A cortina caiu, deixando apenas a escuridão e o eco do grito.
“…”
Quando a cortina subiu novamente, o cenário da rua desapareceu. O palco estava escuro, quase vazio, exceto por algumas cadeiras e, no centro, um caixão de madeira escura, fechado. Um velório.
‘Não…’
O ator que me representava estava de pé ao lado do caixão, sozinho. Usando roupas escuras. Sua máscara branca agora parecia uma ferida no cenário obscurecido. Ele não se movia. Apenas olhava para a tampa de madeira que o separava dela.
Lentamente, estendeu a mão e a pousou sobre o caixão, seus dedos traçando os veios da madeira. Uma carícia de despedida, cheia de uma culpa e uma dor tão profundas que meu próprio peito sentia.
‘Foi minha culpa… Ela correu por minha causa… Ela morreu por culpa minha…’
A verdade era uma dor visceral. A peça não mostrava apenas evento, preenchia as lacunas da minha memória, como um efeito de causalidade. Eu a afastei. Eu a levei ao desespero. Eu a levei até aquela rua.
O ator ficou lá por uma eternidade de silêncio, seu corpo curvado sob um peso invisível.
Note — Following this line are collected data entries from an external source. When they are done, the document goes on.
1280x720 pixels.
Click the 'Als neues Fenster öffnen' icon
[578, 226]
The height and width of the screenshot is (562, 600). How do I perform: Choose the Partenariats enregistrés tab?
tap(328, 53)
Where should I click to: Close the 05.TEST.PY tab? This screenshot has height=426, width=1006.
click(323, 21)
A audiência assistia, impassíveis. Como juízes, testemunhando a confissão silenciosa.
A cortina caiu e subiu pela última vez. O palco era novamente o quarto. Mas estava diferente. Vazio. Despojado. A cama estava desfeita. As roupas dela sumiram. O colar que ela jogou no chão não estava mais lá. Era uma casca, um mausoléu de uma vida compartilhada.
‘Agora?’
Ele entrou, se movendo como um sonâmbulo. Olhava para o espaço vazio ao seu lado na cama. Caminhou até a escrivaninha. No chão, via os cacos do porta-retrato quebrado. Ele se agachou e pegou um pedaço do vidro, o maior deles, com uma borda afiada… cortante.
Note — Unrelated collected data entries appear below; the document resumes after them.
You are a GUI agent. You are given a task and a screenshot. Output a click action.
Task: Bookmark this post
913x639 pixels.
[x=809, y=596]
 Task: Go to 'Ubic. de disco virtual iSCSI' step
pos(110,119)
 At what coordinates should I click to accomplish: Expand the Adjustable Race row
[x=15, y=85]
Olhava para o próprio fragmento nas mãos. Nele, por um instante, a luz do palco pareceu refletir o meu próprio rosto mascarado na plateia. Nossos olhares se cruzaram através daquela barreira de realidade e ficção.
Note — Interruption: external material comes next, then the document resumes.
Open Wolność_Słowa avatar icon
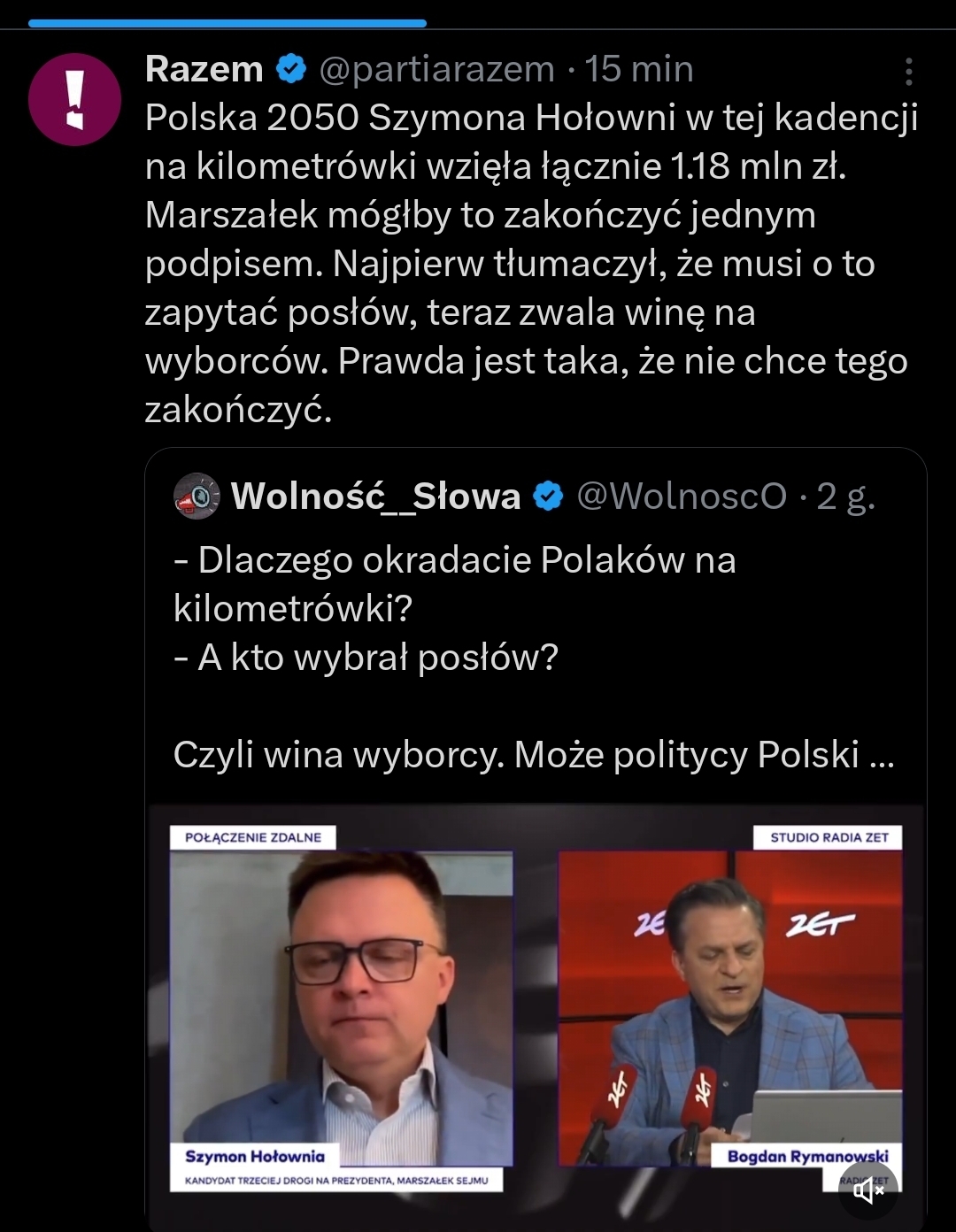Viewport: 956px width, 1232px height. [x=197, y=496]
‘Ele está me vendo, me mostrando algo…’
O ator se sentou no chão, se encostando no pé da cama, assumiu a posição exata da minha morte. Segurou o caco de vidro com mais firmeza. Deu uma última olhada para a audiência, um olhar que parecia dizer ‘é assim que termina’.
E, com um movimento rápido e decisivo, ele perfurou a própria têmpora. O sangue escorreu, líquido escuro e teatral, jorrou, manchou sua máscara, suas roupas e o chão.
O corpo tombou ao lado. Encerrando o ciclo. Finalizando o quebra-cabeça macabro. A cortina desceu lentamente. Na escuridão crescente, um único som começou. Um aplauso, meu. Depois outro. E mais outro.
Até que todo o teatro estivesse preenchido pelo ritmo frio e ritualístico de uma salva de palmas. Minhas palmas.